‘Can’t sleep’: Trapped British nationals try to flee Israel’s Gaza bombing

So Assalia, his wife and their six children – all British nationals – left their home in North London to help their ailing family member receive treatment in Jordan.

But Israel’s relentless bombing of the Gaza Strip following Hamas’s attack on Israeli soil on October 7 made it impossible for Assalia’s father to be able to leave the blockaded enclave.

He died last week as a result of receiving no medical care.

“He passed away on the 22nd of this month – during war,” Assalia told Al Jazeera, speaking by phone from the northern Gaza city of Jabalia.

When he went to the hospital to figure out how to bury his father, he was told to find any makeshift graveyard he could and put his body in, even if other bodies were already there.

Hospitals in the Gaza Strip have been functioning as overflowing morgues, as Israel’s near month-long bombardment has killed more than 9000 Palestinians.

They are among hundreds of foreign nationals and critically wounded Palestinians permitted to leave the strip since Gaza’s Rafah border crossing with Egypt opened on Wednesday for the first time since the war broke out.

Assalia received a phone call from the British Foreign Office late on Thursday, letting them know that their names were on a list of people approved to evacuate Gaza.

But Israeli shelling continues to deluge the route between the Rafah border and central Jabalia where he and his family fled to, after bombing intensified near their family home on the outskirts of the city.

“No taxi can take us there, simply because Israeli tanks are positioned in the area,” Assalia said.

“We heard that they shelled some civilian cars with passengers,” he added, explaining that he called six taxi companies on Friday morning who informed him of the shelling and told him it was too dangerous to make the hour-long journey along Gaza’s main Salah al-Din highway.

On Friday, Israel acknowledged that it had bombed a convoy of ambulances heading from Gaza City to the south, killing 15 people, according to Palestinian officials.

Trapped, the Assalia family shelters in one room with two other families who are also British nationals, all of them surviving on one meal a day of canned foods.

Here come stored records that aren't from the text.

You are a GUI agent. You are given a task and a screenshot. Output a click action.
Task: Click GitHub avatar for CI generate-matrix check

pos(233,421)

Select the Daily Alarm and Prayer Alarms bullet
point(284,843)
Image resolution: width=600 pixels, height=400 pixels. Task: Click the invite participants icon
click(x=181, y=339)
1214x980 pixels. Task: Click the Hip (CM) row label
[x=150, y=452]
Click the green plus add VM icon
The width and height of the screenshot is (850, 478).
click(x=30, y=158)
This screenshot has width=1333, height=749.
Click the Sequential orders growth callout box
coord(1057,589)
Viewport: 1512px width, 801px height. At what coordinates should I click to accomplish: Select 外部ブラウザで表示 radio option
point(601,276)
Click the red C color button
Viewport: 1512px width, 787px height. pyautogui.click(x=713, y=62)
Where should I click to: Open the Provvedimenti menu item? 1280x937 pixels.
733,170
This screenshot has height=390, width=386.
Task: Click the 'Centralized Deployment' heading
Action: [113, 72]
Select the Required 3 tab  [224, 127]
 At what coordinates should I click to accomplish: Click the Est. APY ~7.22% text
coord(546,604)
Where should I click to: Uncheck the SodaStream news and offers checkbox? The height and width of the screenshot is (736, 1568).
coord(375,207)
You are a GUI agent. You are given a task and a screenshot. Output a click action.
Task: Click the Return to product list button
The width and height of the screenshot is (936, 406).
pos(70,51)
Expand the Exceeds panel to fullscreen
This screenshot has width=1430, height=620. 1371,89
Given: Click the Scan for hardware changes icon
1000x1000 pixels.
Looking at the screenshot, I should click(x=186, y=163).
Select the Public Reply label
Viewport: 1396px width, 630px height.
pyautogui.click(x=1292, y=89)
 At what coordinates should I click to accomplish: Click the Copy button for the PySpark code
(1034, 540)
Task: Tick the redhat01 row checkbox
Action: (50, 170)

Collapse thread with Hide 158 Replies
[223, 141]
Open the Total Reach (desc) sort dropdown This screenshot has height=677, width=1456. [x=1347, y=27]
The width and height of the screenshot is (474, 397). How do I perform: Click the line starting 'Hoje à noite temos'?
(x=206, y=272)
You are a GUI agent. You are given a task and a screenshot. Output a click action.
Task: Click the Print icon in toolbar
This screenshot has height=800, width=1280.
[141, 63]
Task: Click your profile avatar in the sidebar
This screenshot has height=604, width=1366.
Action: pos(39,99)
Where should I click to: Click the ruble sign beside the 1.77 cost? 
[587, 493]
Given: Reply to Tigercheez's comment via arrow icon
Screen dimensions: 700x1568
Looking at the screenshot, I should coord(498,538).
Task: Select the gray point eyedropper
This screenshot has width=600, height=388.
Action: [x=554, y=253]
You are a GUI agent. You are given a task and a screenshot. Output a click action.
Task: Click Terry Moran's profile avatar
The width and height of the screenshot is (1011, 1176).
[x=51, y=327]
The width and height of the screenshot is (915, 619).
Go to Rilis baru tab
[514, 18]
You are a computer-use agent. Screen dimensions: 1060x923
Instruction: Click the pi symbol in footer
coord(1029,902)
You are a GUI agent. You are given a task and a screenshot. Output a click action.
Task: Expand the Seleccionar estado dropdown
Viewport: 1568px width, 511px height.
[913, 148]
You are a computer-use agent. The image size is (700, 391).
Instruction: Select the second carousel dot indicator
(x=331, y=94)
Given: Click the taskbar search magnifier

And their situation is only getting more desperate.

Assalia injured his finger after an Israeli air strike shattered a window near where he stood. His wife is running out of her epilepsy medication. And his 22-year-old daughter, a medical student, has been experiencing irritation on her skin she suspects could be due to Israel’s alleged use of white phosphorus munitions.

Human Rights Watch has accused Israel of using the chemical weapon on civilians in Gaza, which many experts say would be a violation of international law.